The explanatory variables included patient-level and primary care provider (PCP)-level variables. Time-invariant patient characteristics were: sex, age category in 2010 (18–40, 41–64 and ≥65), race (NHW, Asian, others), and initial comorbidity status. Similar to the census, race was based on patient’s self-report collected when an individual becomes a patient at the Group and entered into the EHR. To address the 38.4% of patients missing race data in the EHR, we imputed their race using a previously validated algorithm that uses both the patient’s first and last names.27 For the analysis of patients with high BMI, we used 4 variables to indicate the initial comorbidity status: (1) high BMI only (O); (2) high BMI and depression (OD); (3) high BMI and hypertension (OH); and (4) high BMI and hypertension and depression (OHD). For the analysis of patients with hypertension, we used 4 variables to indicate the starting comorbidity status: (1) hypertension only (H); (2) hypertension and depression (HD); (3) hypertension and high BMI (HO); and (4) hypertension and high BMI and depression (HOD).

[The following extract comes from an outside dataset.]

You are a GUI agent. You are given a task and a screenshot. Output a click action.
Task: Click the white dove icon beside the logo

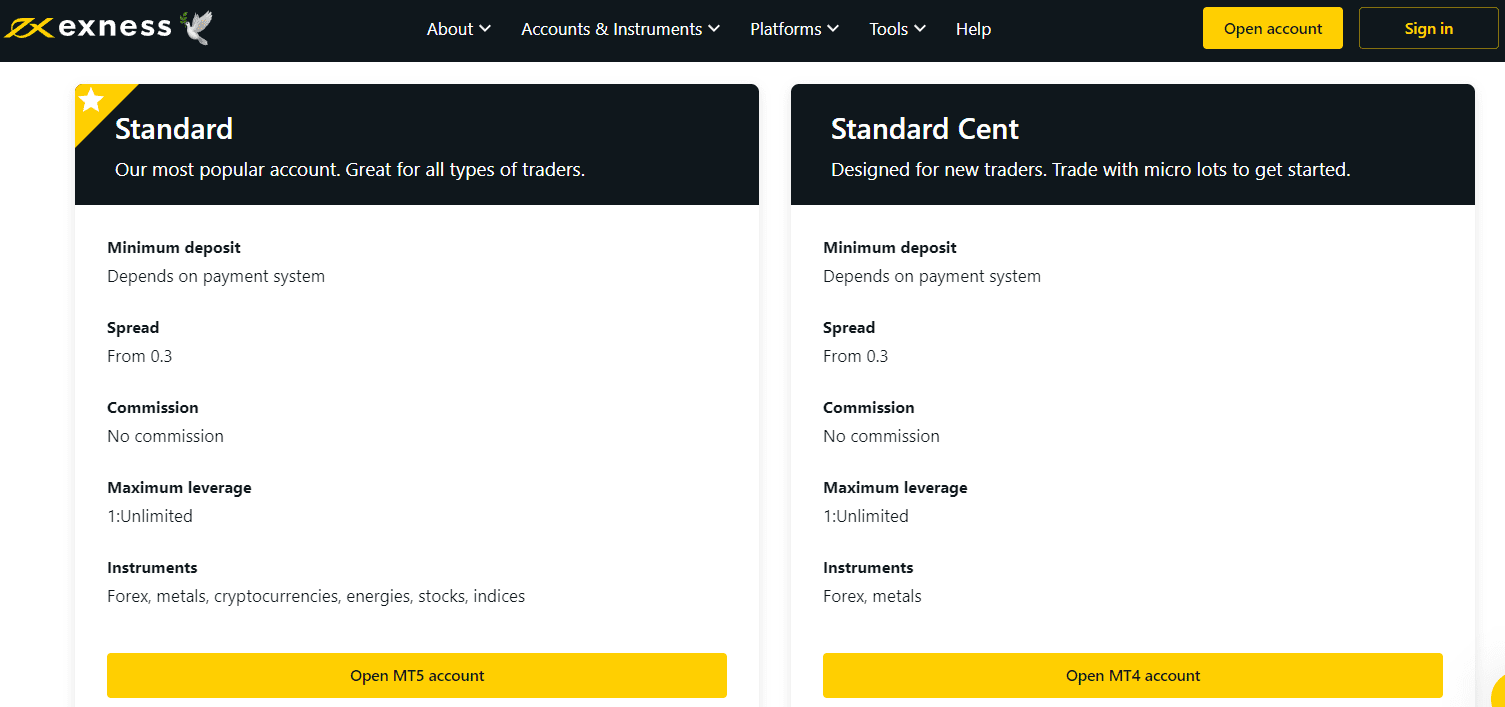pos(196,28)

Time-varying patient characteristics, measured at the patient-year level, included: comorbid disease burden (measured with the Charlson Comorbidity Index28 with scores regrouped into 0, 1, ≥2) and variables for insurance type: (1) fee-for-service, including Preferred Provider Organization and Medicare fee-for-service; (2) health maintenance organization, either commercial or Medicare health maintenance organization; and (3) other, including Medicaid, self-pay, and other. Treatment received for hypertension during the year was defined as having a recorded prescription of any antihypertensive medications during the year with a diagnosis of hypertension at any time point in the EHR. In the model for BMI trends over time, we excluded patients with cancer (other than nonmelanoma skin cancer) and patients with specific weight-changing conditions, including hyperthyroidism, polycystic ovary syndrome, eating disorders, AIDS, malnutrition, and Cushing syndrome.29 Among the remaining patients, we included an indicator variable for the presence of other weight-changing conditions (hypothyroidism) or treatment (prescription of oral corticosteroids or cyproheptadine).29
We identified the patient’s assigned PCP in the corresponding year from the EHR and included that PCP’s characteristics in the analysis. PCP sex was acquired from the Group’s website and when not available, from the License Lookup System of the Medical Board of California.30 PCP race (NHW, Asian, others) was collected from the License Lookup System of the Medical Board of California,30 with missing values inferred from PCP names and publicly available photographs. Information on PCP specialty (internal medicine or family practice) was obtained from administrative data.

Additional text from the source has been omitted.